Homepage(s): https://dornsife.usc.edu/profile/percival-everett/ 

 

Present and Previous Positions

Distinguished Professor of English, University of Southern California (named Distinguished Professor of English in 2007)

Professor of English, University of Southern California (from 1998);

Professor, University of California, Riverside (1992–1998)

Professor, University of Notre Dame (1988–1991)

Associate Professor, University of Kentucky (1985–1988)

 

Fields of Scholarship and Research Interests

American literature; African American literature; contemporary fiction; critical theory; poetics; philosophy and literature


Professor Everett’s work occupies a singular place in contemporary letters. Although best known as a novelist, he has long worked across multiple literary forms, including short fiction, poetry, and essays. His writing repeatedly returns to major questions of representation, interpretation, authorship, race, violence, and the philosophical limits of language, while refusing reduction to any single school or program. USC describes his research broadly in relation to American studies and critical theory, a formulation that helps explain the intellectual breadth of a body of work that is at once literary, philosophical, and formally experimental. 


Over several decades, he has produced a large and remarkably varied body of writing, including novels such as Erasure, I Am Not Sidney Poitier, Telephone, The Trees, Dr. No, and James. His fiction is often noted for its wit, irony, and structural daring, yet it is equally animated by serious reflection on American literary traditions, racial discourse, and the possibilities and failures of public language. Official academy materials describe his work as linguistically playful while remaining philosophically serious, a combination that captures both his intellectual authority and his literary originality. 

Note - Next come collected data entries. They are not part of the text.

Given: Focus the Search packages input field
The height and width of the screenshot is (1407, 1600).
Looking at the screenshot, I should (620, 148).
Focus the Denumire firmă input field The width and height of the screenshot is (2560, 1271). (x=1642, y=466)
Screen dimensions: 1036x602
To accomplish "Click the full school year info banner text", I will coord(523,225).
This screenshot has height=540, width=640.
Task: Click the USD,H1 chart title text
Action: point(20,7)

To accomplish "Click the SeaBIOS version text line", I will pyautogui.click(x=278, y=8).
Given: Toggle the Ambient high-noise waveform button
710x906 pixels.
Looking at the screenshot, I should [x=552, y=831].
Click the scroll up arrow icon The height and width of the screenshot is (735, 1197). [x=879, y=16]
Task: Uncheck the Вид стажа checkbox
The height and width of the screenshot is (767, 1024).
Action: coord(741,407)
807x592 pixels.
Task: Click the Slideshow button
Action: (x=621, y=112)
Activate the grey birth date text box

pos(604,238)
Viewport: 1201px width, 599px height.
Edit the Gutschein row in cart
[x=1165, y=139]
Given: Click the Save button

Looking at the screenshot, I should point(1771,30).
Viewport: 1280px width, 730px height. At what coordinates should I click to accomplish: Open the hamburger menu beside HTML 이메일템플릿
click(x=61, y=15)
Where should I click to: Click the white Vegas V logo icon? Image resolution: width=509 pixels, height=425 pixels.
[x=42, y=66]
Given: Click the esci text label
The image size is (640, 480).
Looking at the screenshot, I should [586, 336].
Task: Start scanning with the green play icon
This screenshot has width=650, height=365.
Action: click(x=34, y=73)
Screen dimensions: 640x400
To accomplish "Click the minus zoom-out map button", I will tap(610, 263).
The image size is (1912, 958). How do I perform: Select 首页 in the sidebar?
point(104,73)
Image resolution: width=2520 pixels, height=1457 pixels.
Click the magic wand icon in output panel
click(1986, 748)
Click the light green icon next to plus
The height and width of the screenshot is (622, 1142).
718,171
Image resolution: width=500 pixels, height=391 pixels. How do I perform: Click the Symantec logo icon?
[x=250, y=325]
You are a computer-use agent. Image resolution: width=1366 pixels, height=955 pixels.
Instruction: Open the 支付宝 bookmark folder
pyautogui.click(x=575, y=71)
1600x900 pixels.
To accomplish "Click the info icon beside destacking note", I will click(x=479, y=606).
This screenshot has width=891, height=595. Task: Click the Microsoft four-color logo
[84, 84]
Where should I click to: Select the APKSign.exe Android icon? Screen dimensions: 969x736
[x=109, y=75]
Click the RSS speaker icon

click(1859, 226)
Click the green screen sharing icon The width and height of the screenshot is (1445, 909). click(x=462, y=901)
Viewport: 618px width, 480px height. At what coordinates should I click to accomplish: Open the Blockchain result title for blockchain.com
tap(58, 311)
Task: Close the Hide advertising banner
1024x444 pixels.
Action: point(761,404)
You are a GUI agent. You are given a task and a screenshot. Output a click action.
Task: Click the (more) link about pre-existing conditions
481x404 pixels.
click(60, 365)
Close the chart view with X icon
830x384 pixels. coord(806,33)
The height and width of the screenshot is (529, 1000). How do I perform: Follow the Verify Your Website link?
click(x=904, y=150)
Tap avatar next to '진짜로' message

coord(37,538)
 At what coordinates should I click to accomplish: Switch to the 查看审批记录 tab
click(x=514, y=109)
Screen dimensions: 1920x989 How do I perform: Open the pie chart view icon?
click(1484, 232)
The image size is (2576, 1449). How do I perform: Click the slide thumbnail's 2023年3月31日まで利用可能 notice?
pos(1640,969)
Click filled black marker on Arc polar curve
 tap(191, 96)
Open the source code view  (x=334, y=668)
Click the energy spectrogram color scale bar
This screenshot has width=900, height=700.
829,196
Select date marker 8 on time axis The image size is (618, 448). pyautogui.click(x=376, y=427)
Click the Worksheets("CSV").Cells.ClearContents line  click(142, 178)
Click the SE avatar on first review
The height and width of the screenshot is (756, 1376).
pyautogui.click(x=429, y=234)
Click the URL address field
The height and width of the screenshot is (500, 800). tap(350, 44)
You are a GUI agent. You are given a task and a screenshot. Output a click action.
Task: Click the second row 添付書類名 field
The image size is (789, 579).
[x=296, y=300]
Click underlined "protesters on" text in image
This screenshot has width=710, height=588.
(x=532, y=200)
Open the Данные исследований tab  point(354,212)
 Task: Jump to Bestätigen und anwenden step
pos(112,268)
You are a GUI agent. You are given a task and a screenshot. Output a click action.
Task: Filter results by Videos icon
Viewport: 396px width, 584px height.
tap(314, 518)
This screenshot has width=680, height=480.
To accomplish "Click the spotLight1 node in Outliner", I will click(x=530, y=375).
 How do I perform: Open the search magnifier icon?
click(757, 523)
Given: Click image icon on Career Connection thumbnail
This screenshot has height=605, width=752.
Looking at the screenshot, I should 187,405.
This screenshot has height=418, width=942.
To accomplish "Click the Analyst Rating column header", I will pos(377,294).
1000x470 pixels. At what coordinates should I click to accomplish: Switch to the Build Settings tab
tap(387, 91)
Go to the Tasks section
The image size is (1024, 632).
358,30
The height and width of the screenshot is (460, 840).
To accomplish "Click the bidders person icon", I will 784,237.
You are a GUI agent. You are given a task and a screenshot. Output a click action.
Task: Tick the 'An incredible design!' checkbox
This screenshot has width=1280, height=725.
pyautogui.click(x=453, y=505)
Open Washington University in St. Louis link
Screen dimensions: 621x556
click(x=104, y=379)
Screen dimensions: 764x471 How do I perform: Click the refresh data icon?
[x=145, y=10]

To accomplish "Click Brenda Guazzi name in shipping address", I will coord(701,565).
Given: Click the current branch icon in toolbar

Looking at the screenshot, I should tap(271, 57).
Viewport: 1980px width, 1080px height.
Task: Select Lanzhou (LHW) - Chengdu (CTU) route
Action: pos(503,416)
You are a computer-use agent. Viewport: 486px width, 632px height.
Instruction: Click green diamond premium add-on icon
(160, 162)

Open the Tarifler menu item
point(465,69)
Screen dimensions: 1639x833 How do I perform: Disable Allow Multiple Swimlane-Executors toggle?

In recent years, Everett’s literary standing has received especially broad public recognition. His novel James, a reimagining of Adventures of Huckleberry Finn from Jim’s perspective, won the 2025 Pulitzer Prize for Fiction after receiving the 2024 National Book Award for Fiction, the 2024 Kirkus Prize, and a place on the 2024 Booker Prize shortlist. These honors reflect not merely the success of a single book, but the culmination of a long career that has made him one of the most important and original American writers of his generation.


Honors, Awards and Other Membership

Pulitzer Prize for Fiction, for James (2025).

National Book Award for Fiction, for James (2024).

Kirkus Prize, for James (2024).

Member, American Academy of Arts and Letters (elected 2023).

Fellow, American Academy of Arts and Sciences (elected 2016).

Guggenheim Fellow.

National Endowment for the Arts Literature Fellowship (2014).

Ivan Sandrof Life Achievement Award, National Book Critics Circle (2022).

Hurston/Wright Legacy Award, for Erasure (2001), I Am Not Sidney Poitier (2010), and Telephone (2021).

Academy Award in Literature, American Academy of Arts and Letters, for Erasure.

Pushcart Prize, for “The Appropriation of Cultures” (1997). 


Selected Publications

Everett, Percival. Suder. New York: Viking Press, 1983.

Everett, Percival. Walk Me to the Distance. New York: Ticknor and Fields, 1985.

Everett, Percival. Zulus. Sag Harbor, NY: Permanent Press, 1990.

Everett, Percival. God’s Country. London and Boston: Faber and Faber, 1994.

Everett, Percival. Watershed. St. Paul, MN: Graywolf Press, 1996.

Everett, Percival. Glyph. St. Paul, MN: Graywolf Press, 1999.

Everett, Percival. Erasure. Hanover, NH: University Press of New England, 2001; reissued, Minneapolis, MN: Graywolf Press, 2011.

Everett, Percival. I Am Not Sidney Poitier. Minneapolis, MN: Graywolf Press, 2009.

Everett, Percival. Telephone. Minneapolis, MN: Graywolf Press, 2020.

Everett, Percival. The Trees. Minneapolis, MN: Graywolf Press, 2021.

Everett, Percival. Dr. No. Minneapolis, MN: Graywolf Press, forthcoming in CV; subsequently published before 2025.

Everett, Percival. James. New York: Doubleday, 2024.